*WHAT IS EXPECTED*
The response should consist solely of the lines running from the line with "The height and" to the end of the data, retyped exactly.

*Pixel coordinate grounding data*
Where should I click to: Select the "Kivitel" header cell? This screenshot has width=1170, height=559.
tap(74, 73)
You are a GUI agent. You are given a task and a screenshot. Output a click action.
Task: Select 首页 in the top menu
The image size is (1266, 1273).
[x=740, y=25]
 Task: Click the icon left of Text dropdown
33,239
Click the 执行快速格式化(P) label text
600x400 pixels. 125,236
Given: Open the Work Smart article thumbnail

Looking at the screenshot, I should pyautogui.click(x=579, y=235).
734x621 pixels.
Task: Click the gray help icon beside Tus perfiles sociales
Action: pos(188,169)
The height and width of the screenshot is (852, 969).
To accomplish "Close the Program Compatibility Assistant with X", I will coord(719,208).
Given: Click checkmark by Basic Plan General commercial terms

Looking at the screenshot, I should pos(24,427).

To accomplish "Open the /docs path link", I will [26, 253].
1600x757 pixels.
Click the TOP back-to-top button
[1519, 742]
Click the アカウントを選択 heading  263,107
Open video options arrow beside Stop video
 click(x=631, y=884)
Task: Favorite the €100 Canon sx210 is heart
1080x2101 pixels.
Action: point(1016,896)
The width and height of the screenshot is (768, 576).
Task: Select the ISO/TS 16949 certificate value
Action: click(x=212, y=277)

*ANSWER SPACE*
The height and width of the screenshot is (852, 969).
To accomplish "Close the Program Compatibility Assistant with X", I will coord(719,208).
Given: Click checkmark by Basic Plan General commercial terms

Looking at the screenshot, I should pos(24,427).

To accomplish "Open the /docs path link", I will [26, 253].
1600x757 pixels.
Click the TOP back-to-top button
[1519, 742]
Click the アカウントを選択 heading  263,107
Open video options arrow beside Stop video
 click(x=631, y=884)
Task: Favorite the €100 Canon sx210 is heart
1080x2101 pixels.
Action: point(1016,896)
The width and height of the screenshot is (768, 576).
Task: Select the ISO/TS 16949 certificate value
Action: click(x=212, y=277)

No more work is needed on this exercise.